Голова начала кружиться. Веки стали тяжелыми, накатила сладкая, тягучая усталость. Захотелось встать, выйти из укрытия, посмотреть, что там белеет во мгле… Захотелось опустить меч.
«Морок!» – прожгла мысль.
Амулет царапнул грудь сильнее, боль отрезвила. Ратибор прикусил губу до крови, прогоняя наваждение.
Он вглядывался в молочную стену до рези в глазах. Ему казалось, что он видит движение – плавное, тягучее колыхание тьмы внутри тумана. Огромный силуэт? Изгиб исполинского тела? Или просто игра воображения, испуганного разума?
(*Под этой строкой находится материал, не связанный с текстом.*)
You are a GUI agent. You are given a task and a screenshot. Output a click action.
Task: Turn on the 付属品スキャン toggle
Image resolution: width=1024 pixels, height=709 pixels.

– Покажись… – одними губами прошептал он. – Только покажись.
Но ничего не произошло.
Ни всплеска, ни атаки, ни горящего взгляда. Сущность прошла мимо. Или постояла, выжидая, пробуя воздух своим раздвоенным языком, и, не почуяв легкой добычи, утекла дальше.
Туман стоял еще долго, давя на плечи. Ратибор лежал, чувствуя, как деревенеют ноги. Он проиграл этот раунд. Тварь не пошла по старой тропе. Она была хитрее. Или же…
Лягушки, осмелев, неуверенно подали голос – одна, другая, и вскоре хор возобновился, хоть и не так бойко.
Тварь ушла. Но куда?
Ратибор медленно поднялся, отряхивая мокрые листья. Его трясло от напряжения и холода. Охота не удалась. Капкан остался пустым.